Really the best long term goal for me is to get as normal as I can. Some people may laugh and say normal for me will be a real challenge.
“Right now I’m focusing on business,” Aronson emphasized. “I’m trying to ramp up some of our clutch stuff so we’re looking at Black Magic Clutches a lot more. We’re also doing the same thing with Hot Rod Power Source.
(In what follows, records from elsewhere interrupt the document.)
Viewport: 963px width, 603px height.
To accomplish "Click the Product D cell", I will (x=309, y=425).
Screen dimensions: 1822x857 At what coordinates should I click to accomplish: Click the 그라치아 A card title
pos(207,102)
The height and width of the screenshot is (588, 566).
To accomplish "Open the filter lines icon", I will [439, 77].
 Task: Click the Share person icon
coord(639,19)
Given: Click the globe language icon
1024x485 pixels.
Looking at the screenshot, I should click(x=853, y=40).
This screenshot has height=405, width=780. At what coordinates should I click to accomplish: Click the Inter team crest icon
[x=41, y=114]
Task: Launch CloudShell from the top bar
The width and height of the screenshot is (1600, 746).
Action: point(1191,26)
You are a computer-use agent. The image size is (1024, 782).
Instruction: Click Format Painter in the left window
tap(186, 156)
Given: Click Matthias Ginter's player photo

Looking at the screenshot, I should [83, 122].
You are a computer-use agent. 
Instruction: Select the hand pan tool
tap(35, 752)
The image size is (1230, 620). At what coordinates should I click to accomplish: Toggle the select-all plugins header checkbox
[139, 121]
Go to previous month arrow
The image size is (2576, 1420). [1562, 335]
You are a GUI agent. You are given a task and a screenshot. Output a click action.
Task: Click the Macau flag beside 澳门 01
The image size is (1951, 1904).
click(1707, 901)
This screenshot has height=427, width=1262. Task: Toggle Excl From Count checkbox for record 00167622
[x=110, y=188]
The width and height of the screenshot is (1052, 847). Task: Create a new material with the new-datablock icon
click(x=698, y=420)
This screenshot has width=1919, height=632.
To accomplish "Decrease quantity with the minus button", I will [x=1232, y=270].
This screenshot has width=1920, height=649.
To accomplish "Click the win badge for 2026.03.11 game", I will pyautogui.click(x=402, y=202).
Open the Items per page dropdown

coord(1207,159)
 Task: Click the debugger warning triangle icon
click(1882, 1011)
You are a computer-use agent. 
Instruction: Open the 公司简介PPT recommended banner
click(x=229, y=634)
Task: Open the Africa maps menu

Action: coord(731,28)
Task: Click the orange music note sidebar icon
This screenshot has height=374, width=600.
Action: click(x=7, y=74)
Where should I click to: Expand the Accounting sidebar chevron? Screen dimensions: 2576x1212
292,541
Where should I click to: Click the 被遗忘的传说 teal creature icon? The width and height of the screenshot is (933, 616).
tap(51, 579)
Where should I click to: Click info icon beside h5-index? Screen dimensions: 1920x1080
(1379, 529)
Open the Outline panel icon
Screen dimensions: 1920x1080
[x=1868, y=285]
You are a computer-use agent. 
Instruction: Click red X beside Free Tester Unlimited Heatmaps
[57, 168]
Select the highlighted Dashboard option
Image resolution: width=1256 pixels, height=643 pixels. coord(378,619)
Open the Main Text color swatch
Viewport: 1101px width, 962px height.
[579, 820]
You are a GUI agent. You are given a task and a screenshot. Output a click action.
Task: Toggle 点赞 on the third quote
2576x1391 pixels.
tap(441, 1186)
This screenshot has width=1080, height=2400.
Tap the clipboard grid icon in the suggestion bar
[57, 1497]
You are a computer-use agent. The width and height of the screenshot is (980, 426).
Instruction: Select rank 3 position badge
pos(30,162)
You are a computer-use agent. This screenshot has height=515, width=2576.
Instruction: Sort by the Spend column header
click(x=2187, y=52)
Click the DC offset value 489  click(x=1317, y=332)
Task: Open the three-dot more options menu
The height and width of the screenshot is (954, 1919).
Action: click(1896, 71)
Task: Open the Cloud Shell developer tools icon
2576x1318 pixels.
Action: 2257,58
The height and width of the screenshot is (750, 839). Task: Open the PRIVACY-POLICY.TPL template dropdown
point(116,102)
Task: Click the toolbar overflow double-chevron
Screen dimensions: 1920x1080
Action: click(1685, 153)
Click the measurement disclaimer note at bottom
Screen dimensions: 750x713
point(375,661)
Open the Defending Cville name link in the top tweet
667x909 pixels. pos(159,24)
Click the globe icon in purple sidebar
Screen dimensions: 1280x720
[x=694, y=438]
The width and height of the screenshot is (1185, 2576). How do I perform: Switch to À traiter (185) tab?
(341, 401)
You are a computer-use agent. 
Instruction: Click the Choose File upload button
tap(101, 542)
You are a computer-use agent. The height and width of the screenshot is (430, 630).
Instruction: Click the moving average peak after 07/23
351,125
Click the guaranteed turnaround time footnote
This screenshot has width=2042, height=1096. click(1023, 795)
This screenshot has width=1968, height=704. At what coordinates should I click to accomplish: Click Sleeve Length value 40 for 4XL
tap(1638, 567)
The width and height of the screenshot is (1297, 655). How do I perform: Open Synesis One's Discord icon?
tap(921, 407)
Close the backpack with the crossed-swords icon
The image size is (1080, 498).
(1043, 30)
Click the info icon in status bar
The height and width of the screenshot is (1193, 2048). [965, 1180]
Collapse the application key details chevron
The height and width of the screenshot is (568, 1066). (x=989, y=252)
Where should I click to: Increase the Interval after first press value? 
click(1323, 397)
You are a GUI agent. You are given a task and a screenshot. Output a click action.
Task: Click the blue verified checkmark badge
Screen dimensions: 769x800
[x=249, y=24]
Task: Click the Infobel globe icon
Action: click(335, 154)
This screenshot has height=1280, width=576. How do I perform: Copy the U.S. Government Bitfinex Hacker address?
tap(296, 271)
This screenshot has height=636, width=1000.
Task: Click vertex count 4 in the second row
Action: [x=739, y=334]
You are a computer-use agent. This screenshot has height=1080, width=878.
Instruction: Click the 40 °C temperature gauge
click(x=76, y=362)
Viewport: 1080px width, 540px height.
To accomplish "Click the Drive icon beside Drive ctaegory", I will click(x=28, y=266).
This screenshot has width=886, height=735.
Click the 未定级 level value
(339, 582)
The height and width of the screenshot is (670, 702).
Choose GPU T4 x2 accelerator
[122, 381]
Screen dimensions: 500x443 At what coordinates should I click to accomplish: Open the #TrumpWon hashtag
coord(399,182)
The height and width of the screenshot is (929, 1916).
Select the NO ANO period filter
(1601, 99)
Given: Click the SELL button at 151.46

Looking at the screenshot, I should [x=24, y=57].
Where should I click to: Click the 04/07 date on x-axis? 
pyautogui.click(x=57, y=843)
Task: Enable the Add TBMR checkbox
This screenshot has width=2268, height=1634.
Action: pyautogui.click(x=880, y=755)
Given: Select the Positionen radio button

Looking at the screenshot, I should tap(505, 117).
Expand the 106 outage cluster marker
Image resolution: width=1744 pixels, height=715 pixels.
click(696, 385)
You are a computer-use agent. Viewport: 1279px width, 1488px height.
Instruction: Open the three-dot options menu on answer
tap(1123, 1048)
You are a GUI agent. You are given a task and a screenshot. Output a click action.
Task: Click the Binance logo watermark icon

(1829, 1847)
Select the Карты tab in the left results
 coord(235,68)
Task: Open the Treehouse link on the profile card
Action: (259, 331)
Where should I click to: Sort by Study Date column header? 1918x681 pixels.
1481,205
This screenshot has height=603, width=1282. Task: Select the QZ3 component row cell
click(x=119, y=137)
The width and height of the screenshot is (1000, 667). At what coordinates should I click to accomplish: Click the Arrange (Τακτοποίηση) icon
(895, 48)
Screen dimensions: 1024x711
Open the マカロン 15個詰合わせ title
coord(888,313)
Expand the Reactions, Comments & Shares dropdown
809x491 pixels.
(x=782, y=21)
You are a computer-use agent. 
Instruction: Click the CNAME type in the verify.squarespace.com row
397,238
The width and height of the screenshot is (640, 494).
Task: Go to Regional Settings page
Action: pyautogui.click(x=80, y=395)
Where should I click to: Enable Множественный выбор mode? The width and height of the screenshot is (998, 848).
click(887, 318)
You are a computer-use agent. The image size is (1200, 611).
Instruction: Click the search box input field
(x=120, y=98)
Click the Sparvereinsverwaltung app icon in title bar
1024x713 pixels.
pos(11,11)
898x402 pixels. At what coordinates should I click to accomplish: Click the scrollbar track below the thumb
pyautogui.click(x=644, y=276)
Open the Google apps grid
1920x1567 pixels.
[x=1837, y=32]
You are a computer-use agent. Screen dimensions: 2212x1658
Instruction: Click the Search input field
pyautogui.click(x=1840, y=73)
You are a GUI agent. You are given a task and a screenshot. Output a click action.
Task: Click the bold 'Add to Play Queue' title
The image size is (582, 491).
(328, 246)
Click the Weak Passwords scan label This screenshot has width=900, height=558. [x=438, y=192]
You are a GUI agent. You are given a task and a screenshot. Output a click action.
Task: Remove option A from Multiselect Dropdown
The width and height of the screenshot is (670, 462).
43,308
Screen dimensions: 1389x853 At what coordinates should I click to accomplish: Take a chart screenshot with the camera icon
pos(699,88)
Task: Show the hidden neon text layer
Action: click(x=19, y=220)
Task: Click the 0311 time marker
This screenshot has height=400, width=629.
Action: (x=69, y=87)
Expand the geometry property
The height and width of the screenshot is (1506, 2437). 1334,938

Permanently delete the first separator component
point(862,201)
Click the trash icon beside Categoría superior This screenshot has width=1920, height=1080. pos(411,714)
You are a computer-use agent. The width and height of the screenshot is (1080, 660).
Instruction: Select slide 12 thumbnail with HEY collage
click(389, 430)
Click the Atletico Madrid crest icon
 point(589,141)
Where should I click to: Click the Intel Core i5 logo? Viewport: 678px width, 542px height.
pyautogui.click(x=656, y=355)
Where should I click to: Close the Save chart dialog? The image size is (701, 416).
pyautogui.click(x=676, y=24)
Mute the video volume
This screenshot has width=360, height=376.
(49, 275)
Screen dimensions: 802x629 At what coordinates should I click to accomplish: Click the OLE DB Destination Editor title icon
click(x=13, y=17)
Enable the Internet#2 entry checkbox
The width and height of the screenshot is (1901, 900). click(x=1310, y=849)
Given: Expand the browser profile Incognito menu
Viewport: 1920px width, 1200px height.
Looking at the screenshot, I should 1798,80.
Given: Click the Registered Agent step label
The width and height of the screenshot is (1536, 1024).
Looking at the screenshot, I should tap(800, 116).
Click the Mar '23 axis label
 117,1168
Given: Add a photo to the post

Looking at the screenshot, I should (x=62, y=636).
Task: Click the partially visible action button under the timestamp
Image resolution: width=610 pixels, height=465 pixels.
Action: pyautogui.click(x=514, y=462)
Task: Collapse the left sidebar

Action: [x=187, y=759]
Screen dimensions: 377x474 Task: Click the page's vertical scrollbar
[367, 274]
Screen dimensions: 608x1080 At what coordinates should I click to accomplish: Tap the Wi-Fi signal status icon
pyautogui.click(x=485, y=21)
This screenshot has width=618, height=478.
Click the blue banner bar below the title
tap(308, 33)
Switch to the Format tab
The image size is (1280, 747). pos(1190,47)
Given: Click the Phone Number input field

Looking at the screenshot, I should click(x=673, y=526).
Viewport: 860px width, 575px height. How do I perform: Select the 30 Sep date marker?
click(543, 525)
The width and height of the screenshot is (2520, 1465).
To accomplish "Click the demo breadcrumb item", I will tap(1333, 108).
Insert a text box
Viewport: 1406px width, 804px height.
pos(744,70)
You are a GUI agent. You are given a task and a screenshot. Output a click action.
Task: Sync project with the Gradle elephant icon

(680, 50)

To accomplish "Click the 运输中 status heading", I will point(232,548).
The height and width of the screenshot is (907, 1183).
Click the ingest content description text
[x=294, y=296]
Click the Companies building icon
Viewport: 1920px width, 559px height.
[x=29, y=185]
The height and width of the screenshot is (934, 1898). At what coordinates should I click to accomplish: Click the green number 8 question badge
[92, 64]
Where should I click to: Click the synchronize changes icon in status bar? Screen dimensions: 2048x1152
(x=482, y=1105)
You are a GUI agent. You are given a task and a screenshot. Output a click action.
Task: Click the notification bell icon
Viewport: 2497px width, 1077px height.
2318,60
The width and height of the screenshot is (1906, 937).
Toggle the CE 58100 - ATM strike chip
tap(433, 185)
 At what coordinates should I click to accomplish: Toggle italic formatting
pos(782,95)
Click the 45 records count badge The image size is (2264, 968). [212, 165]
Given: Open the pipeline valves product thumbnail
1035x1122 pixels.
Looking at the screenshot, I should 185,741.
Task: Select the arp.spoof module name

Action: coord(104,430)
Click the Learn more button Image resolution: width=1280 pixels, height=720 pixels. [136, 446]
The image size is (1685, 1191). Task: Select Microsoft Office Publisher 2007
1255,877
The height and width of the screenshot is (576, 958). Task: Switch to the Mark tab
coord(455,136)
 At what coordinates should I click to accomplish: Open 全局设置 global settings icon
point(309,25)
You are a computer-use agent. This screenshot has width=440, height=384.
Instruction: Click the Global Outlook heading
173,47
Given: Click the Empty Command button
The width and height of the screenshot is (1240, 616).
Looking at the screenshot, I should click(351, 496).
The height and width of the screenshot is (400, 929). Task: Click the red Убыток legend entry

I realized over the last few months how much time I used to devote to my race car. Of course, on top of trying to get more mobile and self sufficient, my focus is really to get business as strong as it can be so that if the time comes — and when the time comes — I’ll be able to get in the car. Or, if I’m just tuning it or whatever the story may be, that I’ll be in a position that is the most financially responsible and the most responsible toward my own health.
There was a really large burden placed on Tinzy and my dad. I was always the one that took care of everybody else. My goal is to get back to handling those ventures before moving forward.
“Really the best long term goal for me is to get as normal as I can. Some people may laugh and say normal for me will be a real challenge.”